Mullah Abdur Razzaq Akhundzada (born 1958) is a Pashtun politician who served as the Interior Minister of Afghanistan in 2001. He served as the governor of Herat in 1997 and is believed to be a member of the Taliban leadership. He is rumoured to belong to the Achakzai tribe, from a family of Jalaludin village, Spin Boldak District, Kandahar Province; it is also claimed that he is in fact not an Afghan, but is a Pakistani national.

Abdul Razzaq traveled to Pakistan in mid-May 2000 to discuss the extradition of criminals, terrorism, drug trafficking and the Afghanistan–Pakistan Transit Trade Agreement.
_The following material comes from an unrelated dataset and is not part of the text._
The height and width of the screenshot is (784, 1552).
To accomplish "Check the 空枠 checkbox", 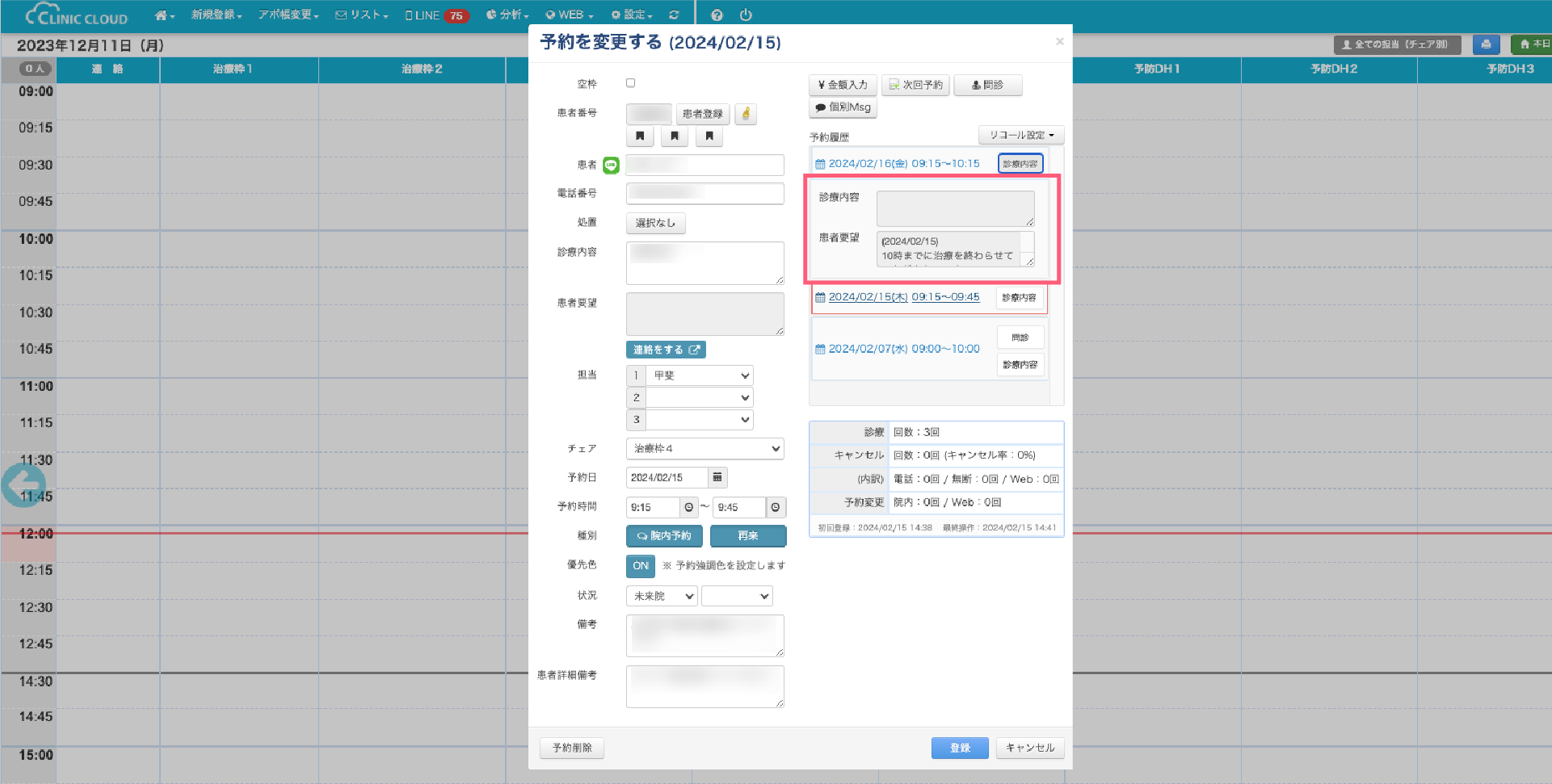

Pakistan demanded the closure of 18 Afghan training camps, where Pakistani militants were believed to be receiving training.

Razzaq was captured in an uprising in Mazar-i-Sharif but later escaped.

The British paper The Scotsman reported that Razzaq was a founding member of the Taliban; that he headed the Taliban's customs department; and was later interior minister. The article further alleged that Razzaq was the number two in a then new Taliban military command structure.